==== TEXTAUSZUG ====

Während des Treffens bei Aspern befand er sich im Hauptquartiere des
Erzherzogs, wo er mit einem östreichischen Stabsoffizier in Streit gerieth, welcher ihn
für einen französischen Spion hielt, und eilte er mit vorschneller falscher
Siegesbotschaft nach Prag zurück. Sobald der Frieden geschlossen war, der jede endliche
Hoffnung auf Deutschlands Befreiung zu vereiteln schien, begab sich Kleist mit seinem
Freunde Müller nach Berlin.
Im Jahre 1809 sah ihn die Schwester seiner Braut
zum letztenmal in Frankfurt a. O. wieder, verstimmt und gebeugt durch das
fortwährende Unglück des Vaterlandes, sowie tief gekränkt, daß seine im Druck
erschienenen Dichtungen so wenig Eingang im Publikum gefunden hatten. Er sagte ihr eines
Tags eine Strophe aus einem Gedichte her, welche ihr sehr gefiel, und sie fragte ihn, von
wem das sei. Darüber schlug er sich mit beiden Händen vor die Stirne und sagte in
tiefstem Schmerz: Auch Sie kennen es nicht? O, mein Gott! warum mache ich denn Gedichte?

==== BEREITGESTELLTE DATEN ====

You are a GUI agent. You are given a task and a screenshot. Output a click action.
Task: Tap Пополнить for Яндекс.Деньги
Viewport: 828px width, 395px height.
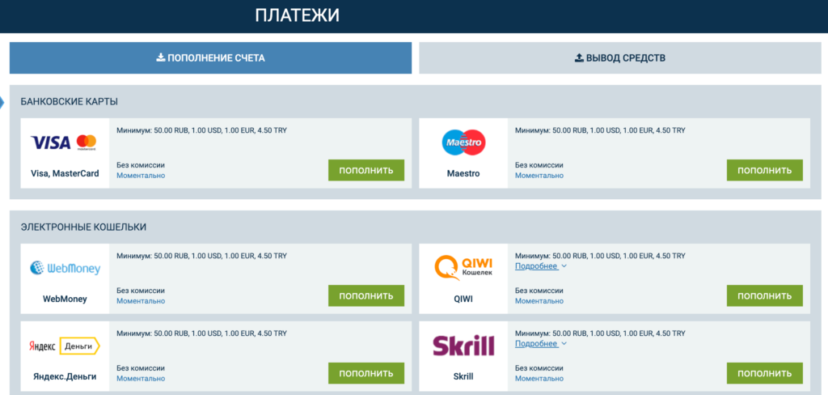(366, 373)
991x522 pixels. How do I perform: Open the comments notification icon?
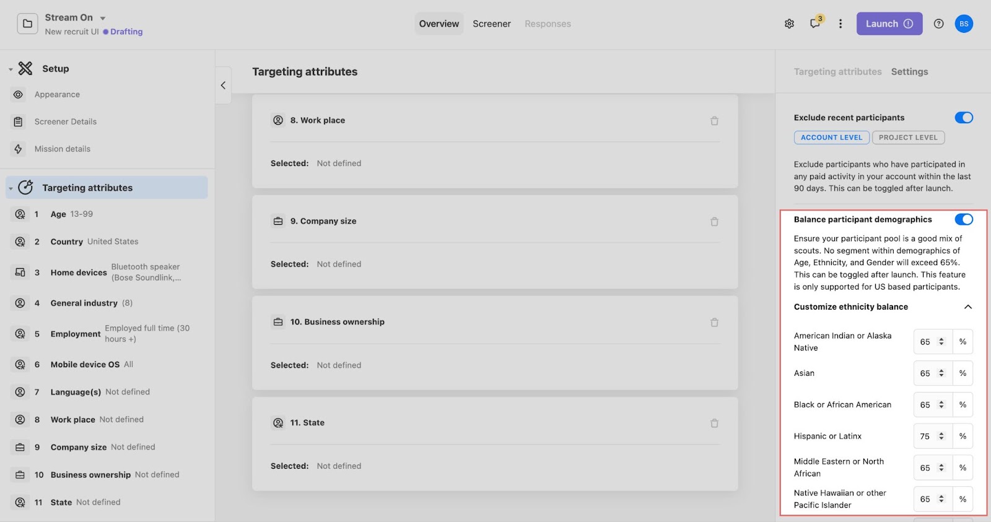click(x=815, y=24)
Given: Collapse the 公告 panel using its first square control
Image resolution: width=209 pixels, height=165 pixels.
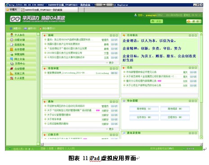Looking at the screenshot, I should pyautogui.click(x=190, y=68).
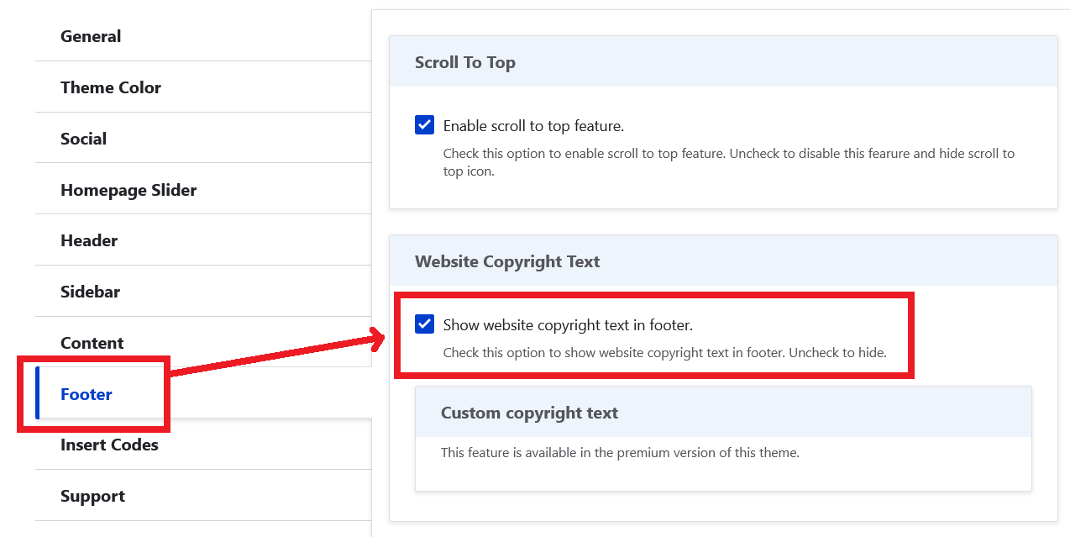Screen dimensions: 1070x537
Task: Open the Header configuration section
Action: click(x=89, y=240)
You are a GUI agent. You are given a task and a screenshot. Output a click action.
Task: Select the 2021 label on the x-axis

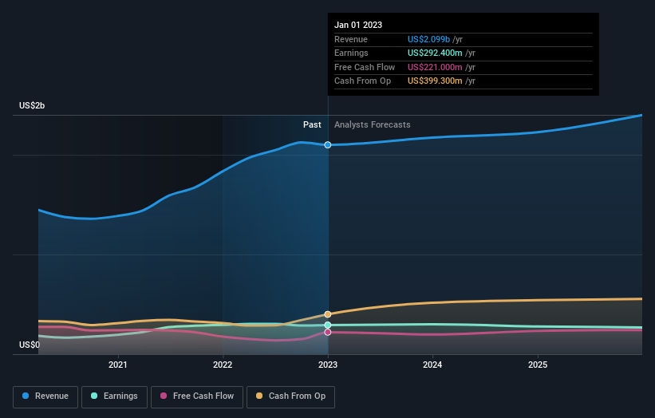pyautogui.click(x=117, y=365)
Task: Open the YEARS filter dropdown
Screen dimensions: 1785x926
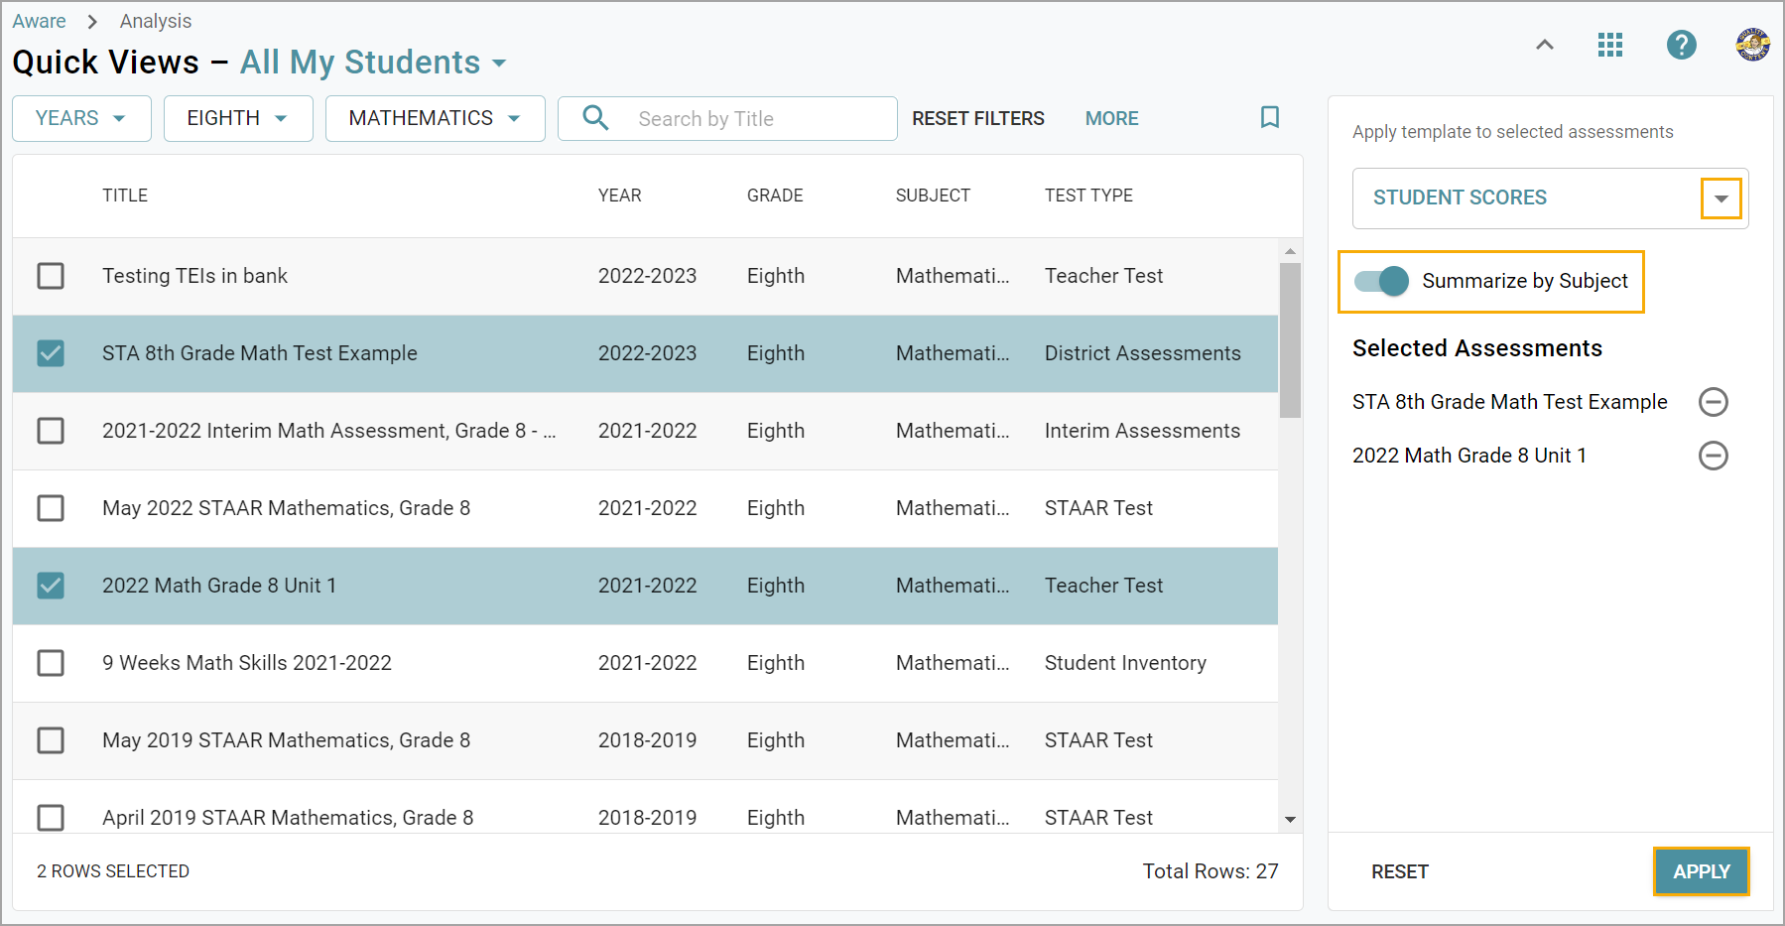Action: [x=81, y=118]
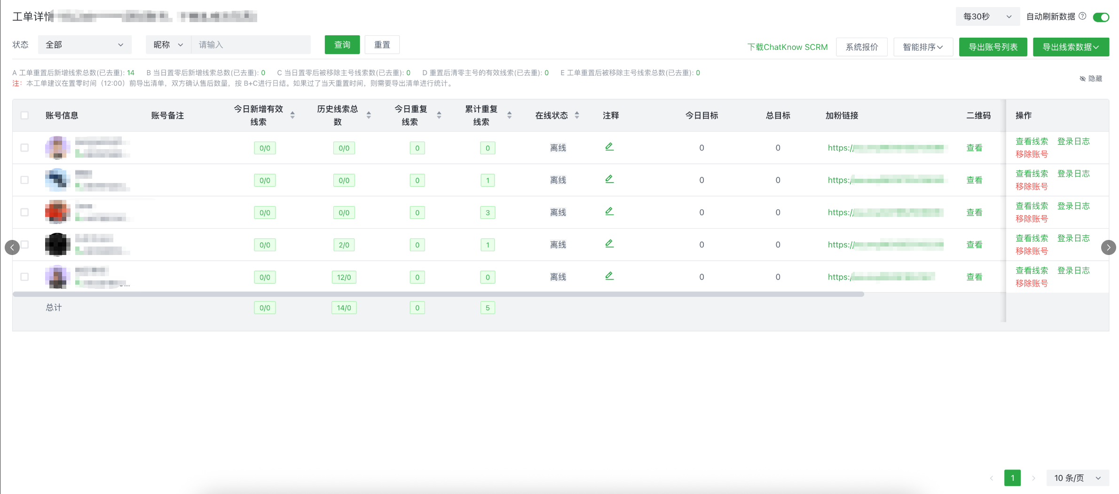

====

» **AUFGABEN**:
(a) Fasse den Textauszug über Kleist in zwei Sätzen zusammen.
(b) Prüfe anhand des Textauszugs über Kleist, ob die folgenden Aussagen zutreffen, und antworte jeweils mit Ja oder Nein samt den entscheidenden Worten aus dem Text: (i) Kleist kehrte mit einer falschen Siegesbotschaft nach Prag zurück. (ii) Nach dem Friedensschluss reiste Kleist allein nach Berlin. (iii) Die Schwester seiner Braut wusste, von wem die vorgetragene Strophe stammte.
(c) Führe den Textauszug über Kleist im Anschluss an seinen letzten Satz fort.
Die Zeilen sind eigenständiges Material und gehören nicht zum Textauszug über Kleist.

» **ANTWORTEN JE AUFGABE**:
(a) Während des Treffens bei Aspern geriet Kleist im Hauptquartier des Erzherzogs mit einem österreichischen Stabsoffizier in Streit, der ihn für einen französischen Spion hielt, eilte mit einer falschen Siegesbotschaft nach Prag zurück und ging nach dem Friedensschluss mit seinem Freund Müller nach Berlin. Im Jahr 1809 sah ihn die Schwester seiner Braut in Frankfurt a. O. zum letzten Mal, bedrückt vom Unglück des Vaterlandes und gekränkt über die geringe Aufnahme seiner Dichtungen, und als sie nach dem Verfasser einer von ihm vorgetragenen Strophe fragte, klagte er tief getroffen, warum er denn Gedichte mache.

(b)
(i) Ja: „eilte er mit vorschneller falscher Siegesbotschaft nach Prag zurück“
(ii) Nein: „begab sich Kleist mit seinem Freunde Müller nach Berlin“
(iii) Nein: „sie fragte ihn, von wem das sei“

(c)
Ein andermal äußerte er sich in ihrer Gegenwart sehr heftig über
den Selbstmord und sagte etwa: Solch ein Mensch komme ihm gerade so vor, wie ein trotziges
Kind, dem der Vater nicht geben wolle, was es verlange, und das danach hinauslaufe und die
Thür hinter sich zuwerfe.
Wiewohl die Seinigen sehr wünschten, daß er wieder eine Anstellung
suche, widerstrebte Kleist doch lebhaft diesem Verlangen und lebte meist von literarischen
Arbeiten. Er <58:> verbesserte auch nebenher seine Erzählungen und gab unter
dem Titel Abendblätter eine Wochenschrift heraus, die zwar ungleich und
flüchtig von verschiedenen Verfassern geschrieben war; nichts desto weniger aber manches
Erfreuliche von ihm enthalten haben soll. Es wollte meinen Bemühungen niemals gelingen,
ein Exemplar dieser Zeitschrift aufzutreiben.